Osd - update Transaction encoding¶
Restructure ObjectStore::Transaction for better performance and flexibility. Enable some things that KeyFileStore would like to do to avoid journaling data in some cases.
- Sage Weil (Red Hat)
- Guang Yang (Yahoo!)
- Name (Affiliation)
Current Status¶ObjectStore::Transaction encapsulate a set of changes made to the local ObjectStore (usually FileStore) as an atomic unit.

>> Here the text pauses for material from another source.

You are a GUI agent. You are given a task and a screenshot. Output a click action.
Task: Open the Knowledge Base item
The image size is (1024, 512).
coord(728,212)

The current encoding looks something like this:
- write data X to object A in collection D
- set attribute Y on object A in collection D
- set other attribute Z on object A in collection D
- set attribute W on collection D
- set key/value U on object B in collection C
The other problem is that sequences like
- clone object A in collection D to object B in collection D
- write data X to object A in collection D
are complicated events for the backend to replay when the objects are in an unknown state (due to a failure). We do a lot of ugly tricks setting xattrs and calling fsync() to ensure ordering and prevent, say, a replayed transaction just prior to the above sequence from re-cloning A to B and polluting it with data X (that was perhaps written just prior to the crash).
Detailed Description¶Two basic proposals.
First, introduce a handle-based interface and encoding for ObjectStore::Transaction. Instead of
- t.write(coll, obj, offset, length, data)
- t.setxattr(coll, obj, name, value)
- t.setxattr(othercoll, otherobjet, name2, value2)
- int h = t.get_object(coll, obj) // returns 0
- t.write(h, offset, length, data)
- t.setxattr(h, name, value)
- int h2 = t.get_object(othercoll, otherobj) // returns 1
- t.setxattr(h2, name2, value2)
This will be an encoding change that is not backwards incompatible. We will need to encode the old format when necessary for a mixed version cluster.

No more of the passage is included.